(1) Today a girl came to the front desk flipping out because she accidentally flushed her room key, mail key, rape whistle, flash drive, and Hawaii keychain down the toilet. You read that right - not "dropped her keys in the toilet" FLUSHED! We're talking they went right down the drain. The toilet didn't even clog. Of course I had no earthly idea what I was supposed to do about this, so I called my favorite hall advisor who also had no idea what to do when a girl flushes her keys and her flash drive with all of her schoolwork on it down the drain. Ultimately it ended in a phone call to the police (yeap...I called the police about a toilet). Still waiting to see how this story will end. In the meantime, I will continue avoiding writing my paper (due on Monday) and tell you more crazy work stories.
(2) Naked boy. Okay, so I guess technically he wasn't naked. Boxer boy. See Sunday Best? blog post for the rest of that story.
(3) The fight. I'm exaggerating again. It was an almost fight. I forget if I've already blogged about this or not. Long story short, two smaller boys allegedly were talking about one bigger boy's wife. Bigger boy got angry, smaller boys ran to me (as if I could protect them) and then a hall advisor saved me by taking care of it while I hid behind the desk. Man, another exaggeration. I didn't hide. I just stayed behind the desk not hiding.

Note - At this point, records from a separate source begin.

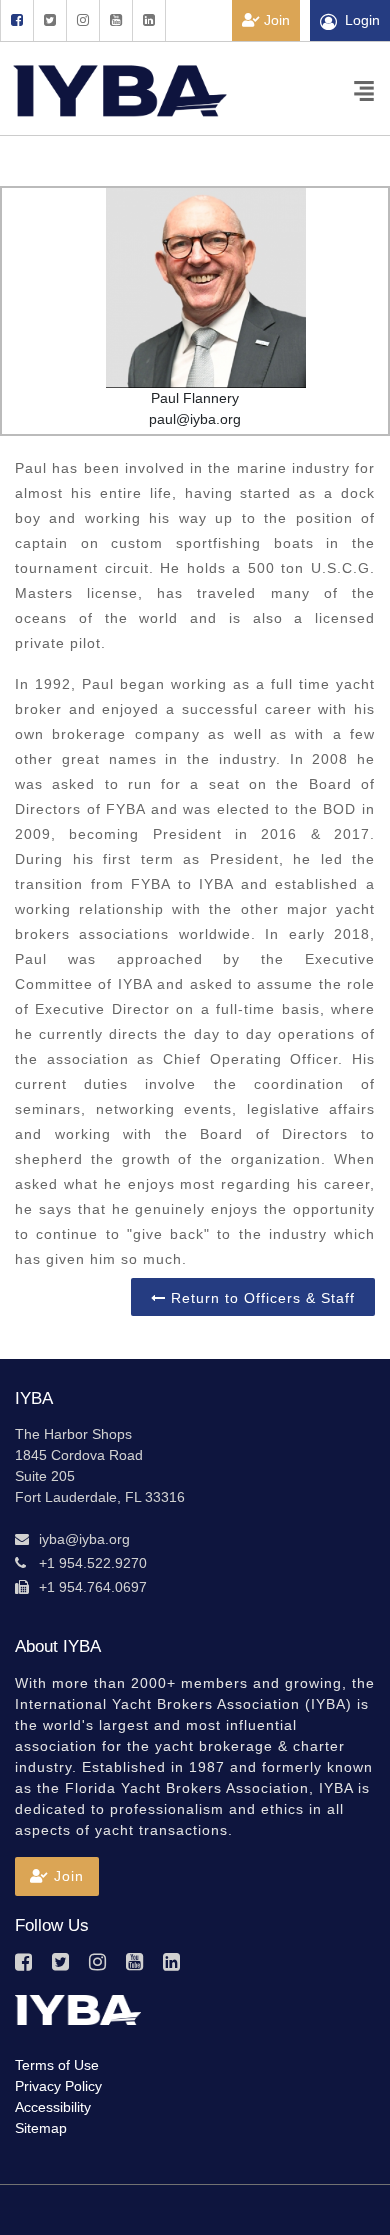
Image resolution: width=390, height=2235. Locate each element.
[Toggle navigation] (364, 89)
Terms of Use (57, 2065)
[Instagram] (82, 20)
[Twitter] (49, 20)
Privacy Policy (58, 2086)
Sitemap (41, 2128)
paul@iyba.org (195, 419)
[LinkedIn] (149, 20)
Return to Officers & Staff (260, 1298)
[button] (57, 1876)
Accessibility (53, 2107)
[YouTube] (115, 20)
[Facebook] (16, 20)
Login (362, 20)
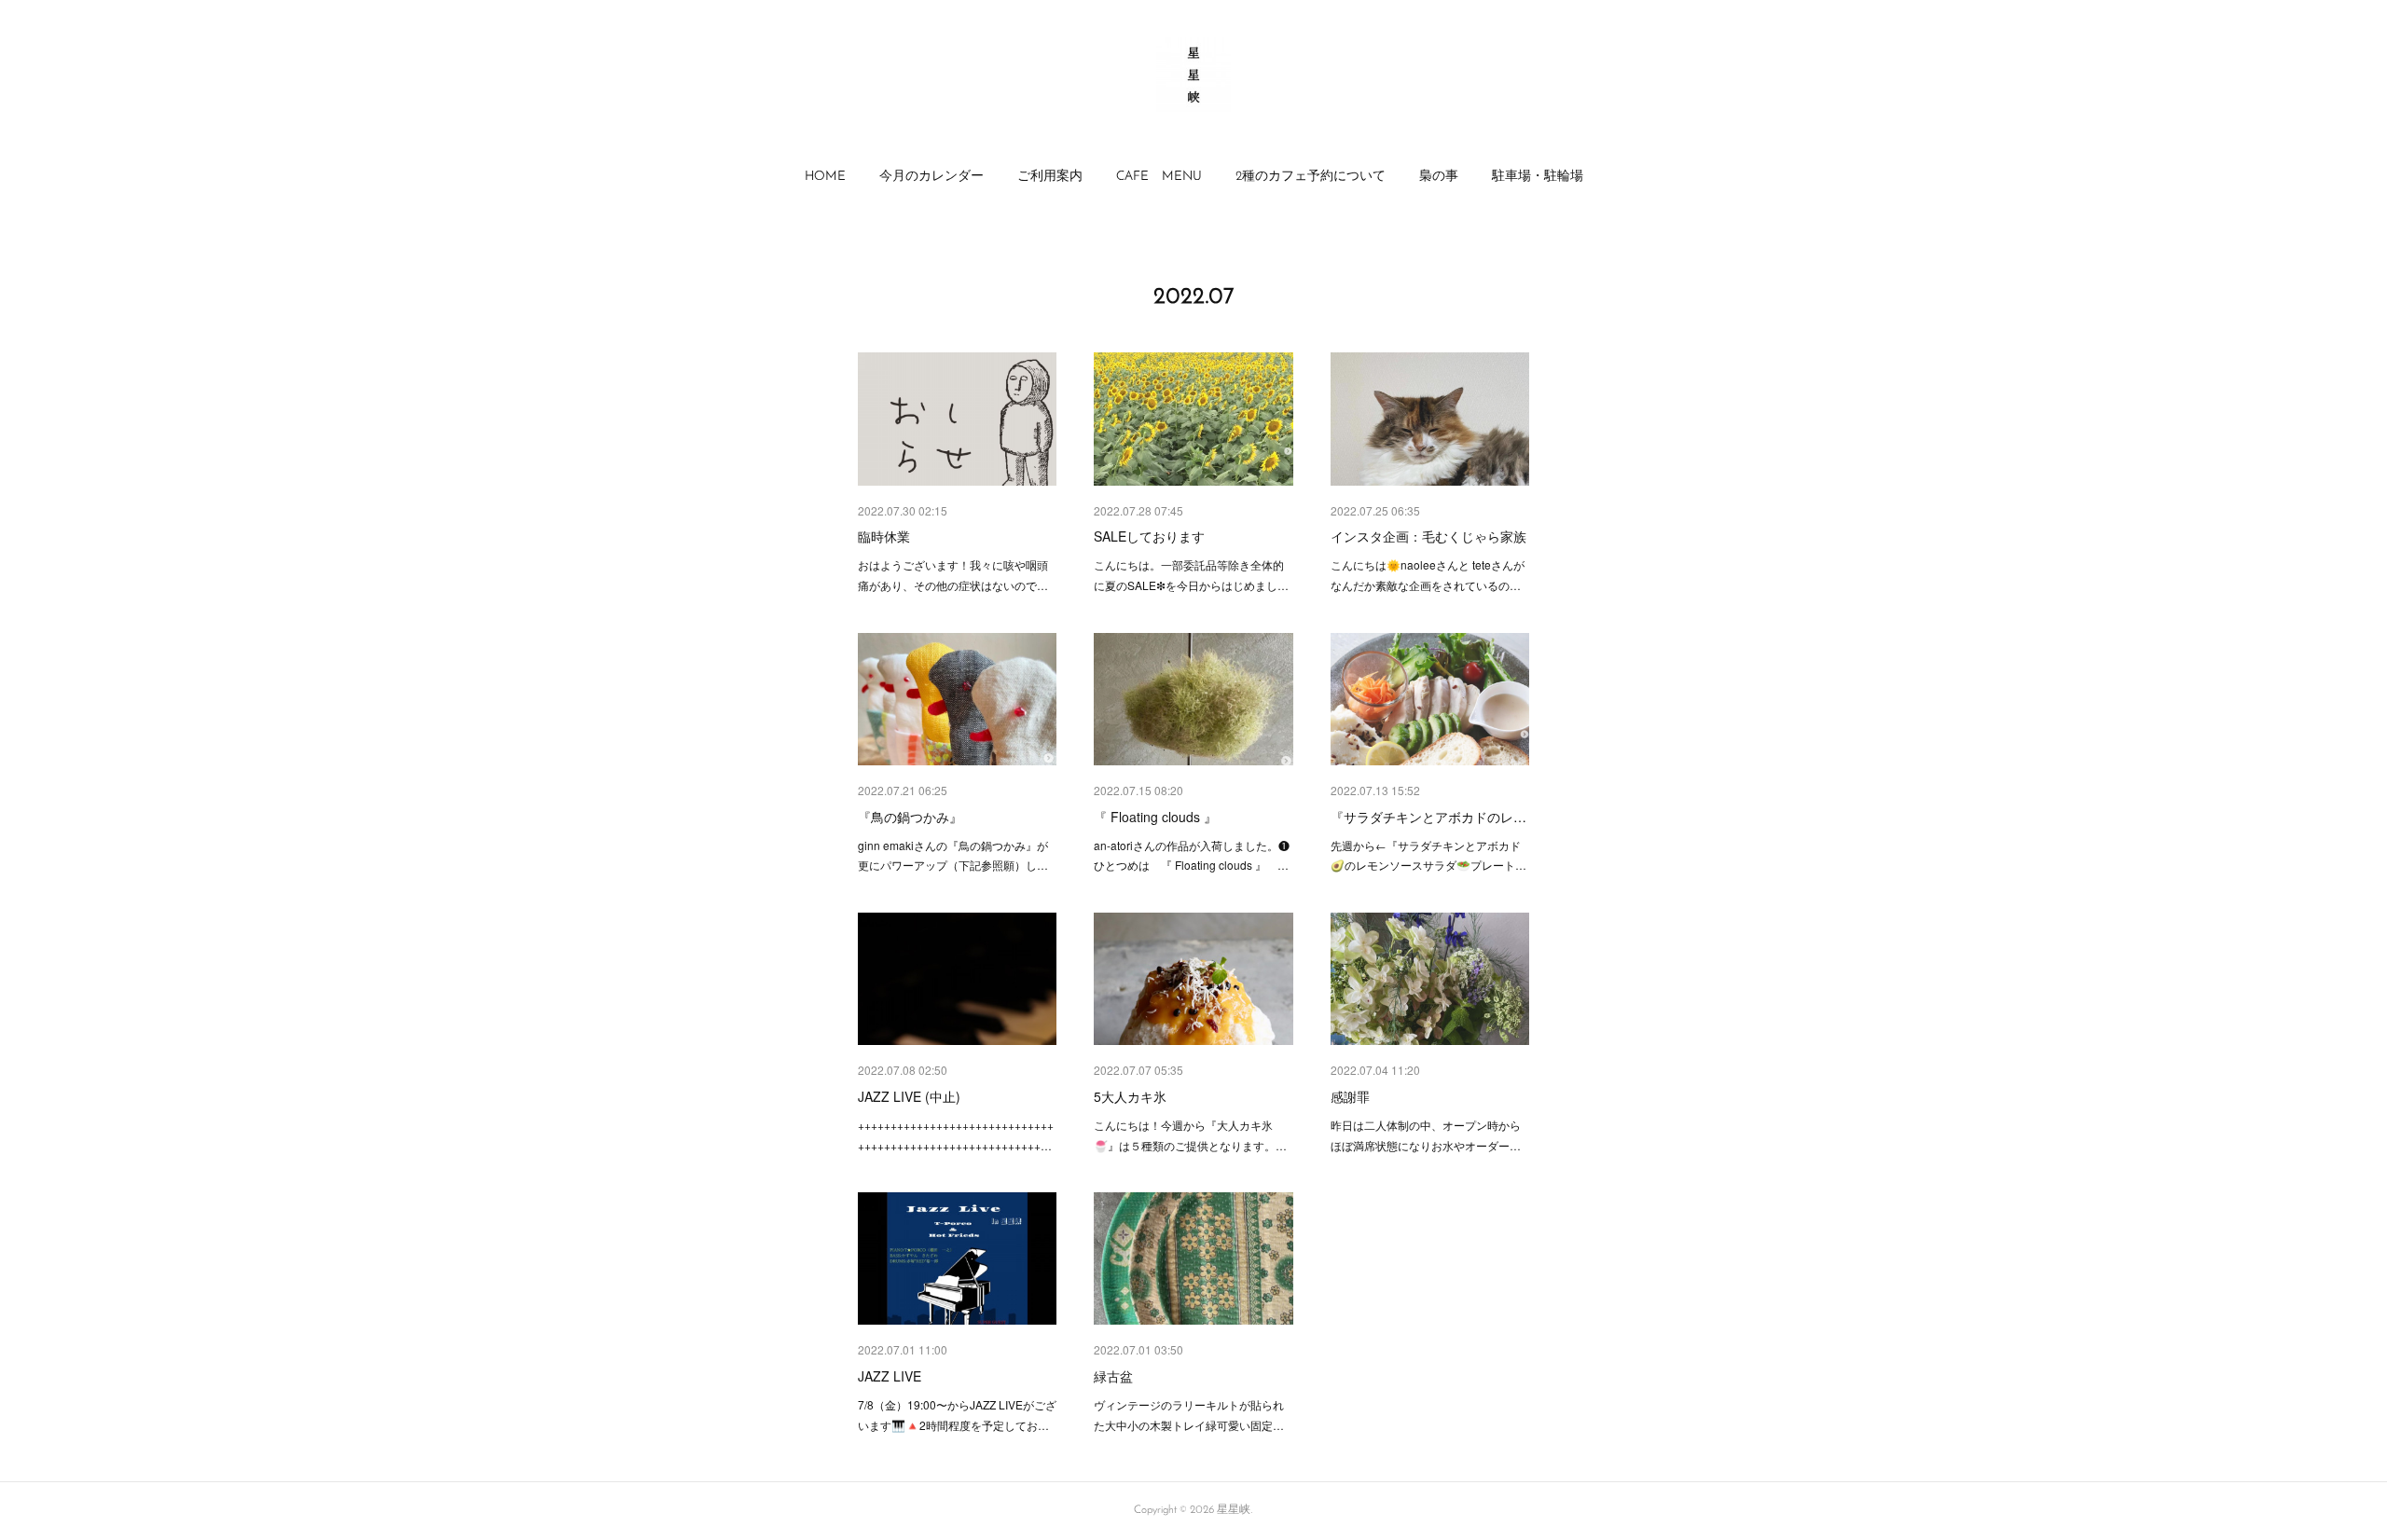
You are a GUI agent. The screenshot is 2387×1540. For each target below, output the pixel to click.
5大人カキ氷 (1130, 1096)
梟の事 (1438, 177)
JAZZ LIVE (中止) (909, 1096)
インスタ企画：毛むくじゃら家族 (1428, 536)
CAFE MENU (1159, 177)
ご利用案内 (1050, 177)
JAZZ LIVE (889, 1376)
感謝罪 (1350, 1096)
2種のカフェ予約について (1310, 177)
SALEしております (1149, 536)
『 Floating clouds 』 (1155, 816)
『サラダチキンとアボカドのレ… (1428, 816)
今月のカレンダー (931, 177)
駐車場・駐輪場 (1537, 177)
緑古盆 (1113, 1376)
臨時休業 (884, 536)
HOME (825, 177)
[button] (825, 177)
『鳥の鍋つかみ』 (910, 816)
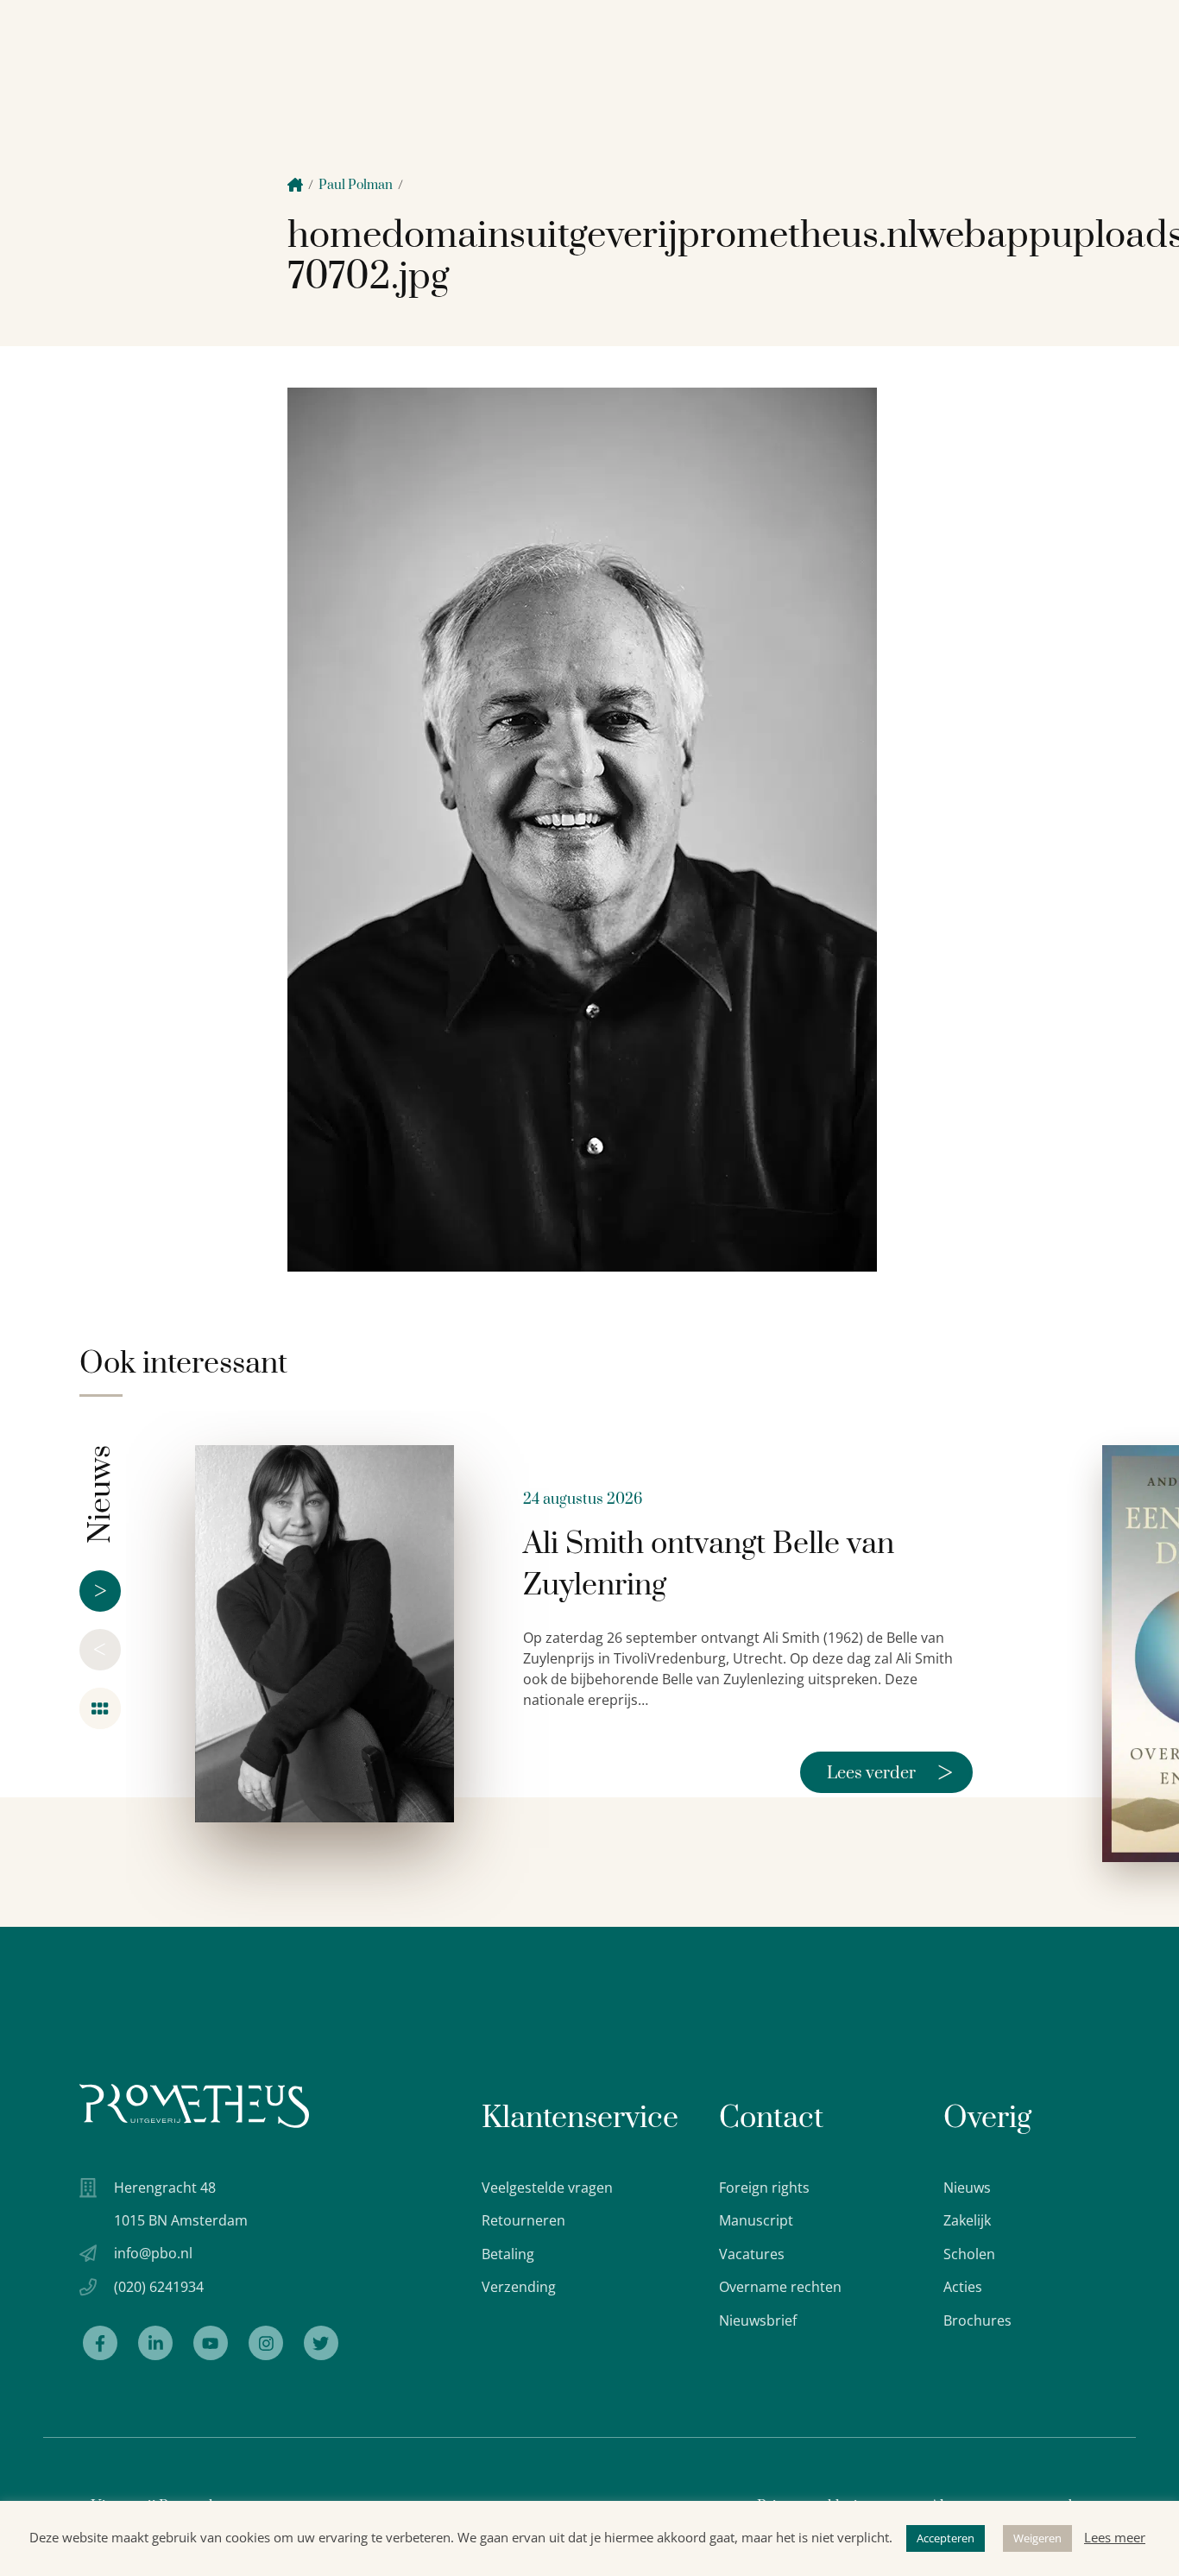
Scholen (969, 2254)
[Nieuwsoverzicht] (100, 1708)
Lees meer (1114, 2537)
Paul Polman (355, 185)
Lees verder (890, 1772)
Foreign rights (764, 2187)
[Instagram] (266, 2343)
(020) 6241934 (159, 2286)
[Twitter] (321, 2343)
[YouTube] (210, 2343)
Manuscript (756, 2220)
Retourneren (523, 2220)
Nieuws (967, 2187)
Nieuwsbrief (758, 2320)
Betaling (508, 2254)
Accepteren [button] (945, 2538)
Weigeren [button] (1037, 2538)
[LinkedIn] (155, 2343)
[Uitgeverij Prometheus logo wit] (194, 2106)
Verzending (519, 2286)
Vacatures (752, 2254)
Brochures (977, 2320)
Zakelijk (967, 2220)
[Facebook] (100, 2343)
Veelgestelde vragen (547, 2187)
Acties (962, 2286)
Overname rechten (780, 2286)
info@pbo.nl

(4) THE button. You know those under-the-desk-silent-alarm-emergency buttons that no one ever really gets to push but you always really want to push? I pushed it. No, not for an emergency. Just a test run. They were working on it during my shift one day and I begged the guy to let me push it. It just wouldn't be fair if he had all the fun.
Okay, that's enough storytelling for now. I should really write my paper.